◆ PROBLEM TO SOLVE
What is needed is a word-for-word copy of every record below, minus the pictures.

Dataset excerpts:
□ □ □ □ □

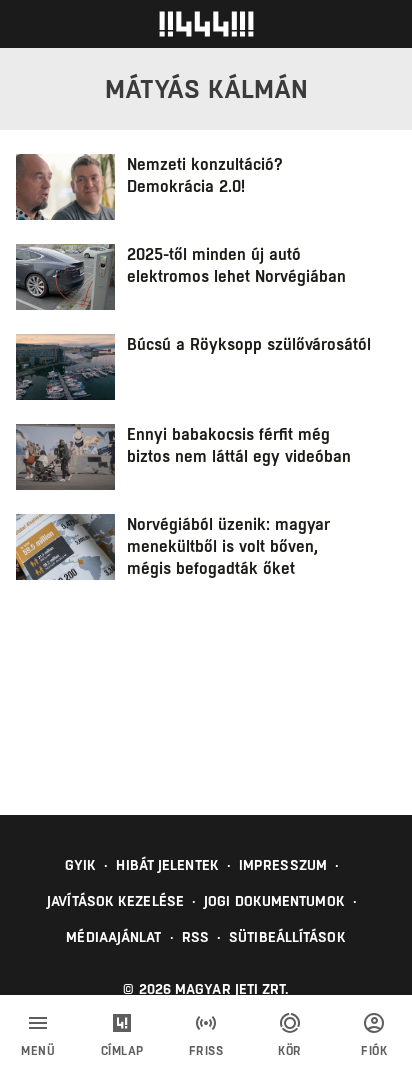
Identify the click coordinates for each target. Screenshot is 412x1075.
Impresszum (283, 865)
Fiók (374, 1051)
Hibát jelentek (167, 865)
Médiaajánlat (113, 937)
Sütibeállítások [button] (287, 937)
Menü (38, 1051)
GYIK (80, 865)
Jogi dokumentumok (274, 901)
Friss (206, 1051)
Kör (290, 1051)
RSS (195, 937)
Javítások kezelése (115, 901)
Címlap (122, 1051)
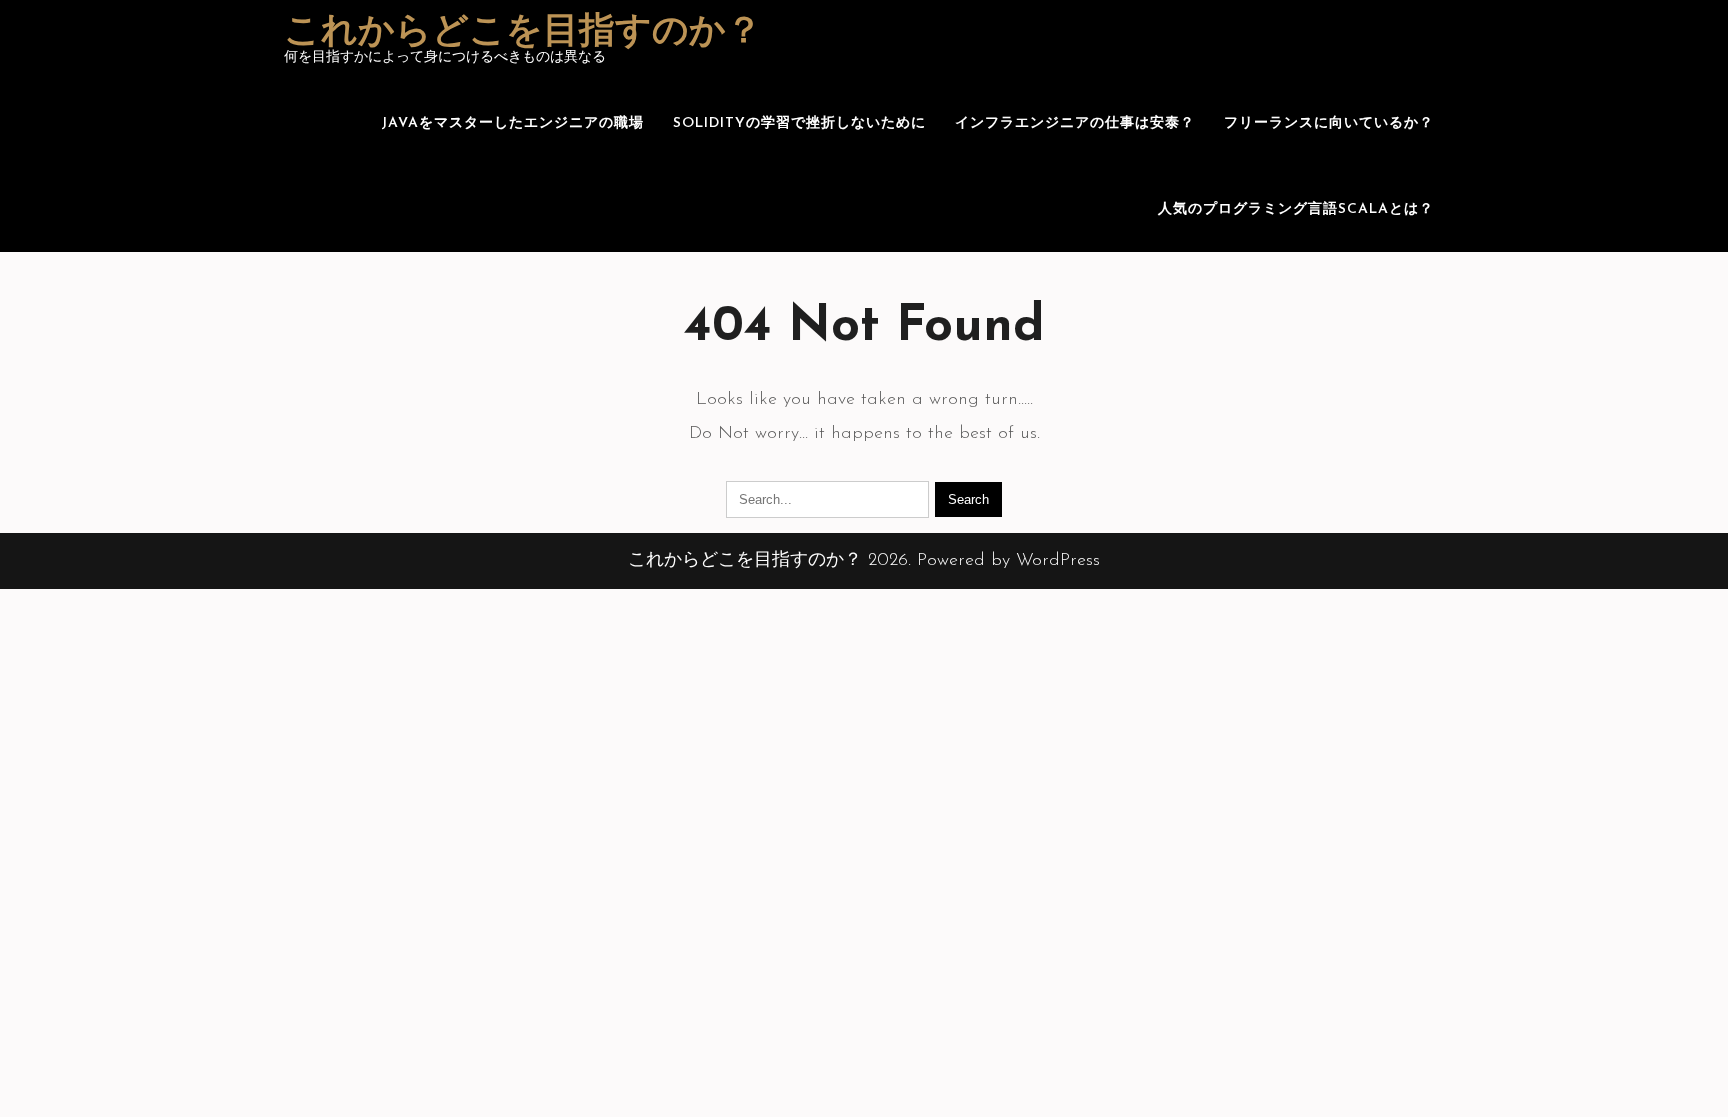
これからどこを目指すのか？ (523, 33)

□ □ □ □ □

◆ ANSWER TO THIS PROBLEM
Identify the click coordinates for each target. Screenshot is 412x1075.
Impresszum (283, 865)
Fiók (374, 1051)
Hibát jelentek (167, 865)
Médiaajánlat (113, 937)
Sütibeállítások [button] (287, 937)
Menü (38, 1051)
GYIK (80, 865)
Jogi dokumentumok (274, 901)
Friss (206, 1051)
Kör (290, 1051)
RSS (195, 937)
Javítások kezelése (115, 901)
Címlap (122, 1051)
これからどこを目指すのか？ (523, 33)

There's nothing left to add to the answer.